International Journal of Cancer and Oncology
Discovery and Identification of Serum Potential Biomarkers for Colorectal Cancer Using TMT Quantitative Proteomics
- 1General Surgery Department, Beijing Chao-Yang Hospital, Capital Medical University, Beijing, China
- 2State Key Laboratory of Protein and Plant Gene Research, College of Life Sciences, Peking University, Beijing, China
- #Authors contributed equally to this work
M. Li, General Surgery Department, Beijing Chao-Yang Hospital, Capital Medical University, Beijing 100020, China, Tel/Fax: 8610-85231323; E-mail: email@example.com
J. Ji, State Key Laboratory of Protein and Plant Gene Research, College of Life Sciences, Peking University, Beijing 100871, China, Tel/Fax: 8610 62755470; E-mail: firstname.lastname@example.org
Li, M., et al. Discovery and Identification of Serum Potential Biomarkers for Colorectal Cancer Using TMT Quantitative Proteomics. (2017) Int J Cancer Oncol 4(2): 1- 7.
© 2017 Li, M. This is an Open access article distributed under the terms of Creative Commons Attribution 4.0 International License.

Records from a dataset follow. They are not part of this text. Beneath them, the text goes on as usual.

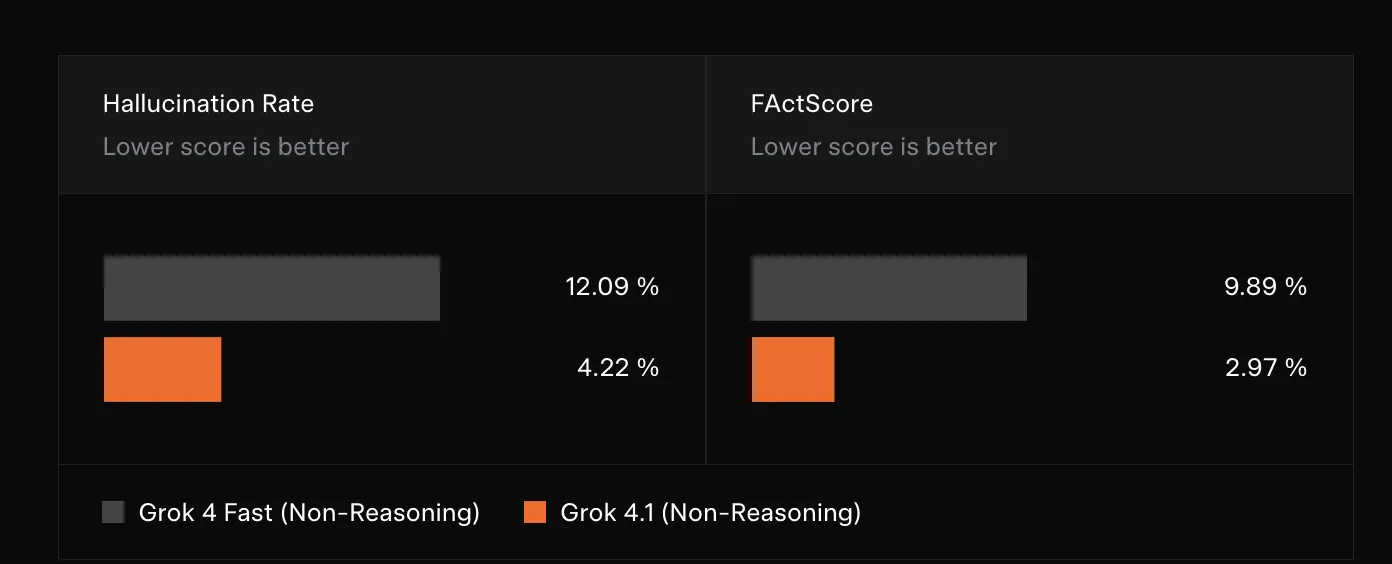Click the gray bar in the Hallucination Rate chart

[271, 288]
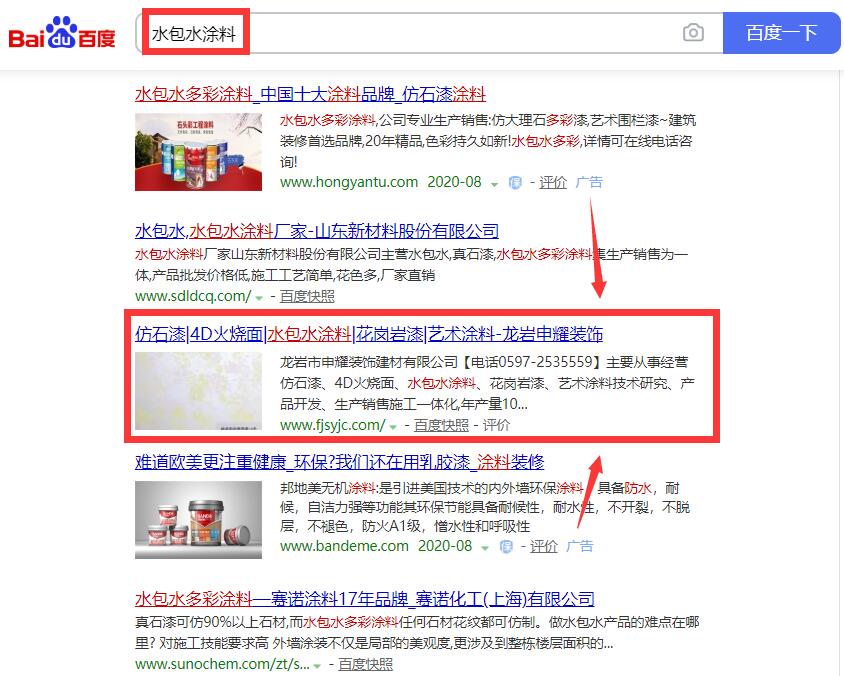Expand the dropdown arrow beside www.fjsyjc.com

click(393, 427)
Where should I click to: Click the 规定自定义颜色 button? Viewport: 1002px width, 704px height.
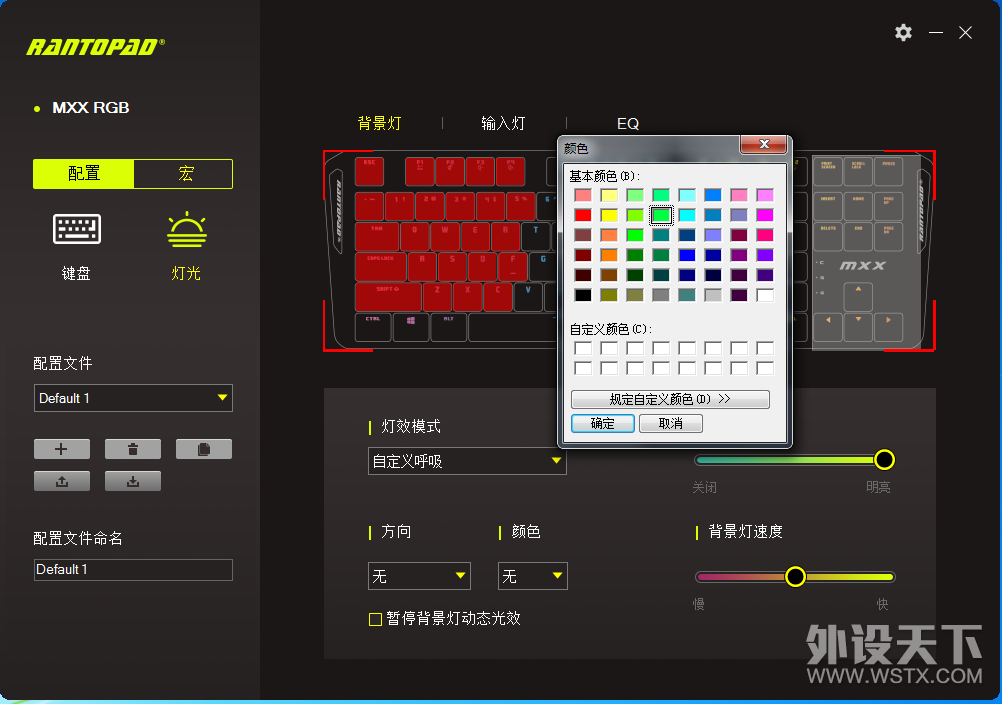pyautogui.click(x=670, y=399)
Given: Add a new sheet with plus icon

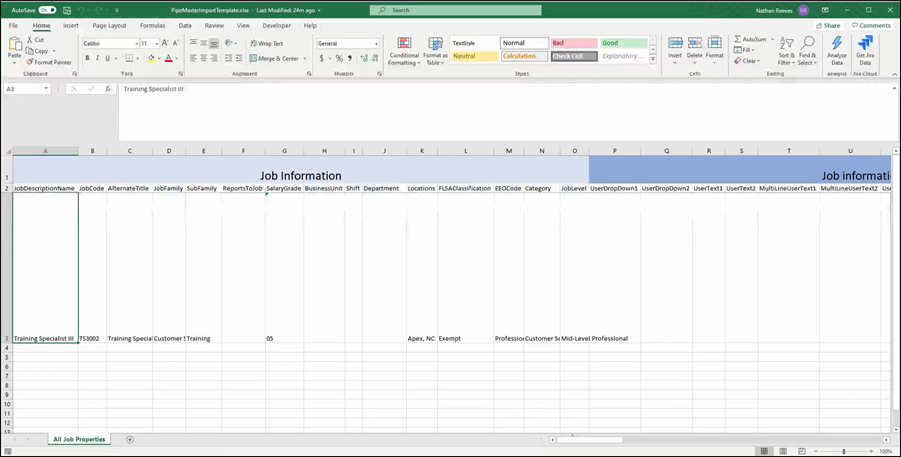Looking at the screenshot, I should (130, 439).
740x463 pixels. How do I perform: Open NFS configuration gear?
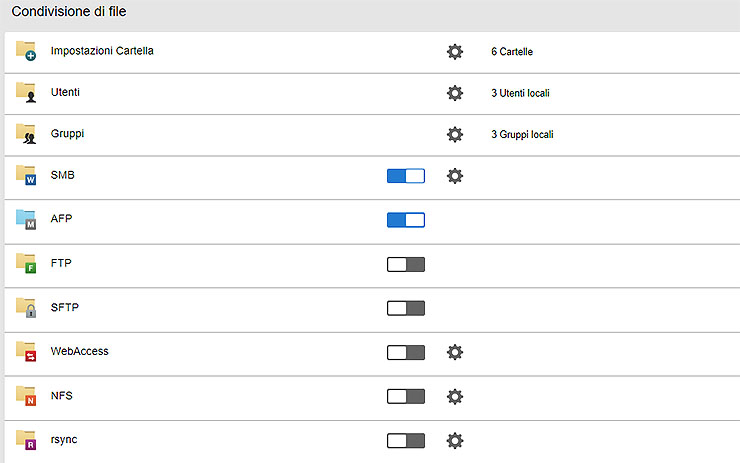[x=455, y=396]
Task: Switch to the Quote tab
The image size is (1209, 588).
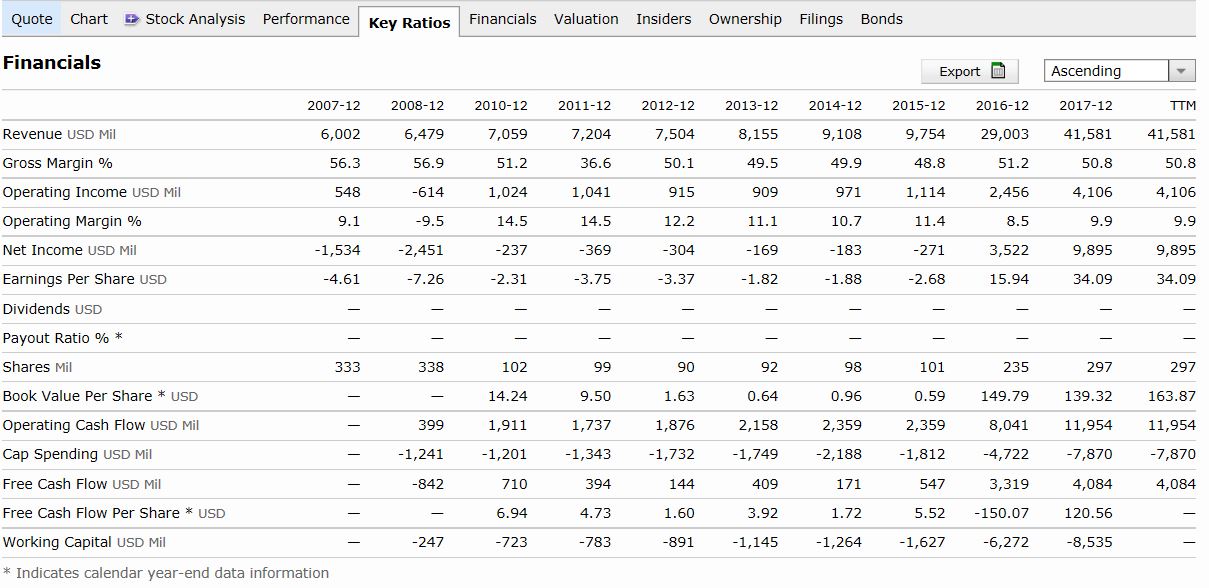Action: [x=32, y=19]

KeywordsColorectal cancer, TMT labeling quantitative proteomics, Differentially expressed protein, Biomarker
Colorectal cancer (CRC) is a leading cause of cancer deaths worldwide. Nevertheless, the exact mechanism of CRC occurrence remains unclear, and it is lack of biomarkers for early detection. In this study, we employed a TMT-based quantitative proteomic approach to analyze the proteomic changes in the sera collected from early-staged colorectal cancer patient and healthy volunteers. Among the 282 proteins identified, a total of 76 proteins were found differentially expressed in the patients. Bioinformatics analysis revealed that the differentially expressed proteins were related to focal adhesion and p53 signaling pathway. The differential expression of S-adenosylmethionine synthase (MAT2A) and ATP-binding cassette sub-family B member 9 (ABCB9) was further confirmed by using ELISA analysis. The receiver operation characteristic curve of the diagnostic model was 0.908 for MAT2A, and 0.980 for ABCB9. In conclusion, MAT2A and ABCB9 may be potential protein biomarkers of CRC. Our research may shed light on the early diagnosis of CRC.